◆ ASSIGNED TASK: Write out, as an exact transcription, the line that has "Open the 課程名稱 sort dropdown arrow" and each line after it through the end of the data below.

◆ AVAILABLE DATA:

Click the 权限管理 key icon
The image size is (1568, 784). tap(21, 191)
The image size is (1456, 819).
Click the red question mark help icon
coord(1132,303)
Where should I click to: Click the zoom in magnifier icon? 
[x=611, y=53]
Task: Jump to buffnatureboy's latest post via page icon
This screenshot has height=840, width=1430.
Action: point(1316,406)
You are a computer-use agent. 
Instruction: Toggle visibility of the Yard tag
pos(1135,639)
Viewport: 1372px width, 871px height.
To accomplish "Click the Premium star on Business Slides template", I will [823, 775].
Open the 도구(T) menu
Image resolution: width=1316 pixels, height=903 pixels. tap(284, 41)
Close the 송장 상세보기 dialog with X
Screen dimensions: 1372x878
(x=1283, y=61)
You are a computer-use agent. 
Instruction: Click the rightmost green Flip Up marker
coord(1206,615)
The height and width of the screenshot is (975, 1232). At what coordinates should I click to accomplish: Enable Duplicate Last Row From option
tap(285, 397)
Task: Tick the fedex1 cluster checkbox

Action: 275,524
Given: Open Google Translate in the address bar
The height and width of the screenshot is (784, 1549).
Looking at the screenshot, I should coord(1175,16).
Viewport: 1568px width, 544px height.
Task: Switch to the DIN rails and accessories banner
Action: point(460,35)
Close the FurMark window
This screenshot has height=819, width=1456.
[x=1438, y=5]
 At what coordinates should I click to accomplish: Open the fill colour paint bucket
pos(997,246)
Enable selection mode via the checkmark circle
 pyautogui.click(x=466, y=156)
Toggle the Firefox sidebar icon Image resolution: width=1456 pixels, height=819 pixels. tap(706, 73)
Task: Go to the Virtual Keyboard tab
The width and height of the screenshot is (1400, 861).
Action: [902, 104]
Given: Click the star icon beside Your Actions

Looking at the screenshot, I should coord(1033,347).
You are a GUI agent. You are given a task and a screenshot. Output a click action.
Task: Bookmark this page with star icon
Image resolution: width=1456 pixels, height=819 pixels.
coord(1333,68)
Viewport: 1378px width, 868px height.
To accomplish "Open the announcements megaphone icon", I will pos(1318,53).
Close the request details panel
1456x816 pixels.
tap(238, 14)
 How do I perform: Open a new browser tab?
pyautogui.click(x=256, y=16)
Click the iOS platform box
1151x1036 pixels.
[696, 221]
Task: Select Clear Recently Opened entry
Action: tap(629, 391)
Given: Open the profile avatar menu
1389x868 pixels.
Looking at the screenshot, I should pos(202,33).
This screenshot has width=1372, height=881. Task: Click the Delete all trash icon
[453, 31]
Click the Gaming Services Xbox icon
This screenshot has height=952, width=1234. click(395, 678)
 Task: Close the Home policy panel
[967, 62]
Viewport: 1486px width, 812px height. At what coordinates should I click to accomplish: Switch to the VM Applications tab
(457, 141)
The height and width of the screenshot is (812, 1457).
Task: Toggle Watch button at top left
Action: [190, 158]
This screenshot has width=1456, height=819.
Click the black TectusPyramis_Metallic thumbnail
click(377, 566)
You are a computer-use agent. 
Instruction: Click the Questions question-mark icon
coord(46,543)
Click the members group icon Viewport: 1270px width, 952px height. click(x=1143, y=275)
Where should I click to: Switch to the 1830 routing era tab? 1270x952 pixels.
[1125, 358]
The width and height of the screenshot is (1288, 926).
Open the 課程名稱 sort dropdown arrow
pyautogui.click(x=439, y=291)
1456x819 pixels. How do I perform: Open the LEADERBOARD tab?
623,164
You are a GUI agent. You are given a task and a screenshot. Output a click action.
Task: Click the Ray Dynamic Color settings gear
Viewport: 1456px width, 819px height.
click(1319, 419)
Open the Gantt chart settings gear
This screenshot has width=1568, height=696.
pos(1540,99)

◆ RESULT OF THE EXERCISE:
Open the 課程名稱 sort dropdown arrow
pyautogui.click(x=439, y=291)
1456x819 pixels. How do I perform: Open the LEADERBOARD tab?
623,164
You are a GUI agent. You are given a task and a screenshot. Output a click action.
Task: Click the Ray Dynamic Color settings gear
Viewport: 1456px width, 819px height.
click(1319, 419)
Open the Gantt chart settings gear
This screenshot has width=1568, height=696.
pos(1540,99)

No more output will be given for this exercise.